Al analizar de este modo la situación, no tardé en volver a reconsiderar la amable propuesta que mister Farraday me había hecho unos días antes. Se me ocurrió que la excursión en coche podía ser, profesionalmente, de mucha utilidad. Es decir, podría ir hasta el oeste del país y, de paso, visitar a miss Kenton para averiguar así, de sus propios labios, si de verdad deseaba volver a trabajar en Darlington Hall.
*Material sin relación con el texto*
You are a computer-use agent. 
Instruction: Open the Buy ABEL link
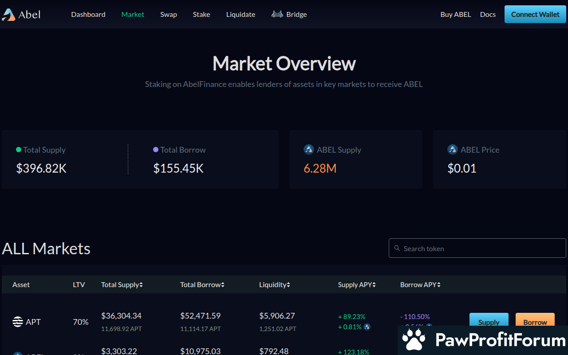click(x=456, y=14)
Dejaré bien claro que he releído varias veces la carta de miss Kenton, y puedo asegurar que sus insinuaciones no son fruto de mi imaginación.
A pesar de todo, no me decidía a volver a plantear el asunto a mister Farraday y, de todas formas, había algunos puntos que yo mismo debía ver claros antes de dar cualquier paso. Uno era, por ejemplo, el tema del dinero. Aun contando con la generosa oferta de mi patrón de «pagar la gasolina», el viaje podía suponer un gasto considerable si contaba el alojamiento, las comidas y algún que otro refrigerio que tomase en el trayecto. Estaba también la cuestión del vestuario, por ejemplo, saber qué trajes eran los apropiados para este tipo de viaje y si valía la pena invertir en nuevas prendas.
Actualmente poseo un buen número de trajes estupendos que el propio lord Darlington y algunos de los huéspedes que se han alojado en esta casa han tenido la amabilidad de regalarme, satisfechos, con razón, del servicio que se les ha dispensado. Hay trajes que quizá sean demasiado formales para un viaje así o hayan quedado anticuados. Pero también tengo un traje de calle que recibí en 1931 o 1932 de sir Edward Blair, un traje que apenas utilizó y que es casi de mi talla, que me vendría muy bien para las noches que pase en la sala de estar o en el comedor de las casas de huéspedes en que me aloje. Lo que no poseo, en cambio, es ropa de viaje apropiada.